9. The AI-driven game violation image recognition and data transmission system according to any one of claims 6 or 8, characterized in that, The pixel acquisition alignment and evidence generation module acquires pixel blocks within the pixel area defined by the candidate region mask and writes them to the rolling buffer; when receiving an evidence collection task, it prioritizes extracting pixel blocks from the rolling buffer, and fills in missing intervals by acquisition and marking the missing parts. Timing alignment is performed based on frame information or minimum time difference, and alignment confidence markers are generated; the predicted structure mask is mapped to pixel coordinates based on coordinate mapping, and morphological dilation is performed to form tolerance bands.
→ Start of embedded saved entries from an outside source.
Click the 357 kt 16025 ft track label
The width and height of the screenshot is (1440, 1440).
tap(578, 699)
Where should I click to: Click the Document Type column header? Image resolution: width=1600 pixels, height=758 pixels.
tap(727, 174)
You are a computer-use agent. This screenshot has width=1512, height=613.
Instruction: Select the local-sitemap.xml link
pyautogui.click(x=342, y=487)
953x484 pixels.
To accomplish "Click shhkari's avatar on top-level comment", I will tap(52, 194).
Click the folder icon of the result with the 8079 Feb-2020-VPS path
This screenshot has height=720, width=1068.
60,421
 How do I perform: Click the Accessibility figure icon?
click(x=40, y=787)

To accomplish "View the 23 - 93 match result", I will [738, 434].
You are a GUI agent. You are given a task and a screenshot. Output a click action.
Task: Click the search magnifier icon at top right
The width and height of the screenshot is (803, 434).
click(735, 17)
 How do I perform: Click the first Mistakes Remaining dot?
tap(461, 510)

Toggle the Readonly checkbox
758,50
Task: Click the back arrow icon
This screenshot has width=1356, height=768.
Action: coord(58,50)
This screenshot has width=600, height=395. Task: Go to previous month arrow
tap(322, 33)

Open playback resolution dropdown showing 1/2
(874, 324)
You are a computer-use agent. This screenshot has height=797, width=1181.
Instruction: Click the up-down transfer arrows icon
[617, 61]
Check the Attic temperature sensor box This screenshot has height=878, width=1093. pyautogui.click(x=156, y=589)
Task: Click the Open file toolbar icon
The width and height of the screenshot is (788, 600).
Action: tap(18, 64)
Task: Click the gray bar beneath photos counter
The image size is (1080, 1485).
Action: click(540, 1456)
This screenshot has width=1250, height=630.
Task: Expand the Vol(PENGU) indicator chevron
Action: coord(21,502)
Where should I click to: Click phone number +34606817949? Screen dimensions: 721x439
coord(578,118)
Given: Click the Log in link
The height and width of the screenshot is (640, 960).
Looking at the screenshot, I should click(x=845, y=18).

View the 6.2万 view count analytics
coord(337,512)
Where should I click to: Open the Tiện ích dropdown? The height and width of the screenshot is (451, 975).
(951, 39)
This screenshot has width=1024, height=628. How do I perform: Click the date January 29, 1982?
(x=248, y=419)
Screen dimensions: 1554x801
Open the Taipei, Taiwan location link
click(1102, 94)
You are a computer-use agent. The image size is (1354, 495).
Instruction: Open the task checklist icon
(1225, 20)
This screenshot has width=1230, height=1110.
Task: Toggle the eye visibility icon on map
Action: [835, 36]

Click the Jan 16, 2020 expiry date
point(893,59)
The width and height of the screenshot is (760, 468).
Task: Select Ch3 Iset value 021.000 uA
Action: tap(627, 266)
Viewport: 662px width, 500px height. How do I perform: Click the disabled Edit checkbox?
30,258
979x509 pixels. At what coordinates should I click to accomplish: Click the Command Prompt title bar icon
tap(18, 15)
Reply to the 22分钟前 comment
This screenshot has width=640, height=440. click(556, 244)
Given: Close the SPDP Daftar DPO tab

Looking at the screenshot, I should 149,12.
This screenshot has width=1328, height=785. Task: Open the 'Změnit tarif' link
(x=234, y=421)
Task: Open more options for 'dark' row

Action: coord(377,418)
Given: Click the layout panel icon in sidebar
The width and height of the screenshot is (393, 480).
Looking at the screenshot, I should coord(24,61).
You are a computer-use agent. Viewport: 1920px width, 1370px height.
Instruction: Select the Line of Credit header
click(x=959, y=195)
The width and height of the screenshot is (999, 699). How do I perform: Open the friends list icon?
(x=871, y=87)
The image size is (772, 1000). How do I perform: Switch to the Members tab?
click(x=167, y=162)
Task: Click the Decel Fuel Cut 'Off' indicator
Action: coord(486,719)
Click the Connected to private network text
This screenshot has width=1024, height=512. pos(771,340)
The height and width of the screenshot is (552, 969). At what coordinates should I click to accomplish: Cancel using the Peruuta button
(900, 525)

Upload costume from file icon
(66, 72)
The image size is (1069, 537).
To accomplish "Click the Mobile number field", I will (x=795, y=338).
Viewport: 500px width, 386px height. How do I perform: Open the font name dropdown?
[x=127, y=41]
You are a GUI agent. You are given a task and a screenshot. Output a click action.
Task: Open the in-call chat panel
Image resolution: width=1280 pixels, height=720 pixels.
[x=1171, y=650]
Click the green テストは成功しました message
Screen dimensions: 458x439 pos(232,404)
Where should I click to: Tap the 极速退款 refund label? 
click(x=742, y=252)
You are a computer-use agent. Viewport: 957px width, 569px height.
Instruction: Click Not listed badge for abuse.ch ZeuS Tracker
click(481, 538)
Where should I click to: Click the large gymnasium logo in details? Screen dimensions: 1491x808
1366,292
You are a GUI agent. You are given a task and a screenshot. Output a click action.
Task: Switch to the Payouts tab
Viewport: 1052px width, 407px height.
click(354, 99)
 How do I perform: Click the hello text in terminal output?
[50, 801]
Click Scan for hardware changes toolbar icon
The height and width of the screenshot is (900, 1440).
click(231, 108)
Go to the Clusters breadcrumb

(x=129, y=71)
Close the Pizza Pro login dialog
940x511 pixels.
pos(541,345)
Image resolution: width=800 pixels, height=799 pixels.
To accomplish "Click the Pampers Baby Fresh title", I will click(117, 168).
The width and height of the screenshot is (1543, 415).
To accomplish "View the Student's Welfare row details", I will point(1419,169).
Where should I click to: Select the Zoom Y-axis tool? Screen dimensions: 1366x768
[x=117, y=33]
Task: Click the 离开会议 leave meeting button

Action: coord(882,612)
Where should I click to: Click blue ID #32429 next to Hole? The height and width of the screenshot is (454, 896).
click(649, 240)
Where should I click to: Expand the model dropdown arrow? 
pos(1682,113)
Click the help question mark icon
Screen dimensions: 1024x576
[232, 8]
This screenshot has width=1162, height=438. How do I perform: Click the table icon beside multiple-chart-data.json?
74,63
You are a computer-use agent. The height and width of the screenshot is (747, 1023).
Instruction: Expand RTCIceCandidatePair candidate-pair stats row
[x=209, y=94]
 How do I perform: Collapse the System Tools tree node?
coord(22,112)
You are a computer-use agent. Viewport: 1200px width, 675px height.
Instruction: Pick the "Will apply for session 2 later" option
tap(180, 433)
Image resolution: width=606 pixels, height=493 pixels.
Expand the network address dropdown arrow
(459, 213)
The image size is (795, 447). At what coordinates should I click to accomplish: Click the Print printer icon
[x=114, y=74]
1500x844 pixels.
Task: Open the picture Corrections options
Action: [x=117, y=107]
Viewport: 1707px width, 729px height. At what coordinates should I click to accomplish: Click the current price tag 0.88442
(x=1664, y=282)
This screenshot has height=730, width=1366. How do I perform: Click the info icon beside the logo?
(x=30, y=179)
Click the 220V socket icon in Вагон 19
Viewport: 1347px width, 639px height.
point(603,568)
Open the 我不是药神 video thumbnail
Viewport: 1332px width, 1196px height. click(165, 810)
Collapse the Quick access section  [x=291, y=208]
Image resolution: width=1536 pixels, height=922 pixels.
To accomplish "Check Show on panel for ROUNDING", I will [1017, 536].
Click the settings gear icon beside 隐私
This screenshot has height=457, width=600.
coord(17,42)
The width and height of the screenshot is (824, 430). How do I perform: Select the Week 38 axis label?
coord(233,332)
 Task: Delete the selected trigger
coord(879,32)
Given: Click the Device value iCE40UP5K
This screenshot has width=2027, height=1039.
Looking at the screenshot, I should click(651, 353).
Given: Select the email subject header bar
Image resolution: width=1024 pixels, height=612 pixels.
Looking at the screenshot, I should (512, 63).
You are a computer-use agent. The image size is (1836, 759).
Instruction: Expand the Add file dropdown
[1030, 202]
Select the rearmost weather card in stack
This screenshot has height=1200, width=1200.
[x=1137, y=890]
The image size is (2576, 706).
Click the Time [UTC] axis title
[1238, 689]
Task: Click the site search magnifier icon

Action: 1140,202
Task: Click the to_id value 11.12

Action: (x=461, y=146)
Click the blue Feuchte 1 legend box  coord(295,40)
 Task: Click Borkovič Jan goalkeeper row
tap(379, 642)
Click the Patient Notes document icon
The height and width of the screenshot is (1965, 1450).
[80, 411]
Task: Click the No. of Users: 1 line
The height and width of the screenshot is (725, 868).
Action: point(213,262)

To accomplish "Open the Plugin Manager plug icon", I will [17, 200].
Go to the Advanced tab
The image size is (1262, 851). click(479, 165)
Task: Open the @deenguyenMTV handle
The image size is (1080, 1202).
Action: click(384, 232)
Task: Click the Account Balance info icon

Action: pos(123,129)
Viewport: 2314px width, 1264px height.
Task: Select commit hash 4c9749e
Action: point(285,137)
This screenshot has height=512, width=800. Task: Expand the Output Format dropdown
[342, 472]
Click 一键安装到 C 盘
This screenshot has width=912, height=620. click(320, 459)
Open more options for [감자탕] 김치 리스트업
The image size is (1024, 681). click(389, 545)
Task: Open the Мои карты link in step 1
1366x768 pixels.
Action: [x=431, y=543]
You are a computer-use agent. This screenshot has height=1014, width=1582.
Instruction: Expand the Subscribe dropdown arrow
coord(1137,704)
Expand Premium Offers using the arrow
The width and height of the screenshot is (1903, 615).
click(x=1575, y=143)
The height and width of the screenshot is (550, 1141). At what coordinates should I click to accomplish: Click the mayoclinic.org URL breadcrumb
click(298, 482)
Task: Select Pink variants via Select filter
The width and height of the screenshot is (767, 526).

The gradient magnitude set is calculated within the effective computational region after removing the tolerance band. An adaptive threshold is determined based on the quantile function. Structural pixel components above the threshold and located outside the predicted structural mask are extracted to generate a difference mask. Connectivity processing is performed on the difference mask, and window-level difference scores and difference summaries are generated within the evidence collection time window.

10. The AI-driven game violation image recognition and data transmission system according to claim 9, characterized in that, The risk fusion and evidence transmission verification module generates risk values ​​and performs risk classification by configurable fusion parameters from the balance deviation score and window-level difference score. When the alignment confidence is insufficient, it triggers the evidence upgrade path. It constructs a hierarchical evidence payload according to the minimum sufficiency principle. The low-level payload includes at least event identifier, time window range, candidate region description, semantic version identifier, predicted structure mask related information, difference summary, and alignment confidence mark. The medium-level payload includes a compressed expression of the difference mask on the basis of the low-level payload. The high-level or disputed payload adds keyframe data of candidate region pixel blocks and corresponding semantic summary indexes as needed. The integrity verification field and rule version field are written into the evidence package. After verifying the version, the server reconstructs the predicted structure mask according to the isomorphic process, recalculates the balance deviation score and window-level difference score for consistency comparison. If there is inconsistency, it requests an expanded time window or more keyframe data.